Constant vigilance is required to avoid creating an organization that mindlessly attracts, hires, and rewards one clone after another (and views all others as “defective”); I have been lucky to spend my career at the Stanford Engineering School, which has a strong track record of hiring people who break from past traditions and of encouraging them to do new things. For example, the remarkable support and encouragement that the School of Engineering gave David Kelley and those of us who followed him to start the Stanford d.school isn’t something that would happen in many universities. Once we succeeded, many universities started similar operations. But back in 2005 or so when it first started, a lot of people thought we were living in a fool’s paradise, that the idea of starting an institute that applied design thinking to problems ranging from products, to experiences, to organizational design, and to focusing on actions rather than theory, just wouldn’t work in a prestigious university. There was certainly some internal resistance to the d.school, but the support we received from former engineering dean Jim Plummer and former university president John Hennessy to pursue unprecedented paths in those early days at Stanford was remarkable.
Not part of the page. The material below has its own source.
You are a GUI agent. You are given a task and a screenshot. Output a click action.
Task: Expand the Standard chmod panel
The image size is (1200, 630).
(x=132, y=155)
The upshot is that, no matter how innovative your team or organization has been in the past, the forces toward inertia are strong. It requires relentless thought, questioning, (civilized) argument, and courage to keep challenging the status quo and to ignore or banish old standards are wrong for new challenges. Keep on the lookout for those useless old hats and call out others (and yourself) when they insist that the wrong people wear them at the wrong time. And when when you hire, evaluate, and promote people, remember to ask whether you are bringing in the clones and if that is really the right thing to do.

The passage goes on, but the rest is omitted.